== Segment start ==
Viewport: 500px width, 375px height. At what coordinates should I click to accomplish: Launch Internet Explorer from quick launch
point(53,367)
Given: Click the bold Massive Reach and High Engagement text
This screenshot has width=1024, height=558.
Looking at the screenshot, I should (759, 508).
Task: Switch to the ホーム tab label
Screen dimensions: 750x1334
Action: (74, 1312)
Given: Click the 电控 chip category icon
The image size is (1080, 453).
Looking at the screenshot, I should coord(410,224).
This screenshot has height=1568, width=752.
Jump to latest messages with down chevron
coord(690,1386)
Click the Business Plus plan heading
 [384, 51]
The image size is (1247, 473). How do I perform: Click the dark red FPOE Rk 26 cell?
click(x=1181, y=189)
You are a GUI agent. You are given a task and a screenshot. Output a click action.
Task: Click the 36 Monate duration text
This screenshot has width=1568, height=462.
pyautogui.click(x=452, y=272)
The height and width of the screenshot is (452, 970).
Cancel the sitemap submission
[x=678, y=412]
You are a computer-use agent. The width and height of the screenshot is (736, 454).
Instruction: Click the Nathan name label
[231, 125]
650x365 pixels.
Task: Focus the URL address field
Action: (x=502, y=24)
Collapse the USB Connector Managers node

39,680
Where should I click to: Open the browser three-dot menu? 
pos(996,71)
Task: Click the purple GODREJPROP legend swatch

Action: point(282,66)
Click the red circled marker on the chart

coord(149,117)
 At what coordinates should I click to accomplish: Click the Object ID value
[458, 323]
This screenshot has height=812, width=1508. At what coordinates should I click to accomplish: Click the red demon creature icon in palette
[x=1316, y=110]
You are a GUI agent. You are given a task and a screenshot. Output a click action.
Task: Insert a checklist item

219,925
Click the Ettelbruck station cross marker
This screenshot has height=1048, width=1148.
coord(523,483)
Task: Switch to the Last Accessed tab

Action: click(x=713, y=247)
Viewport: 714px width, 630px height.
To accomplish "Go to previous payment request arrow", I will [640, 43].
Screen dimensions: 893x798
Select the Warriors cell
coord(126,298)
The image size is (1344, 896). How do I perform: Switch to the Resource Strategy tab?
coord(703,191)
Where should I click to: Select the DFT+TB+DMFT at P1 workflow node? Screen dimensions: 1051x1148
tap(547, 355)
== Segment end ==
What you need to do:
Set down, exactly and only, the lines running from the one holding "Object ID value" through the end of the records above, both ends included.

Answer box:
 At what coordinates should I click to accomplish: Click the Object ID value
[458, 323]
This screenshot has height=812, width=1508. At what coordinates should I click to accomplish: Click the red demon creature icon in palette
[x=1316, y=110]
You are a GUI agent. You are given a task and a screenshot. Output a click action.
Task: Insert a checklist item

219,925
Click the Ettelbruck station cross marker
This screenshot has height=1048, width=1148.
coord(523,483)
Task: Switch to the Last Accessed tab

Action: click(x=713, y=247)
Viewport: 714px width, 630px height.
To accomplish "Go to previous payment request arrow", I will [640, 43].
Screen dimensions: 893x798
Select the Warriors cell
coord(126,298)
The image size is (1344, 896). How do I perform: Switch to the Resource Strategy tab?
coord(703,191)
Where should I click to: Select the DFT+TB+DMFT at P1 workflow node? Screen dimensions: 1051x1148
tap(547, 355)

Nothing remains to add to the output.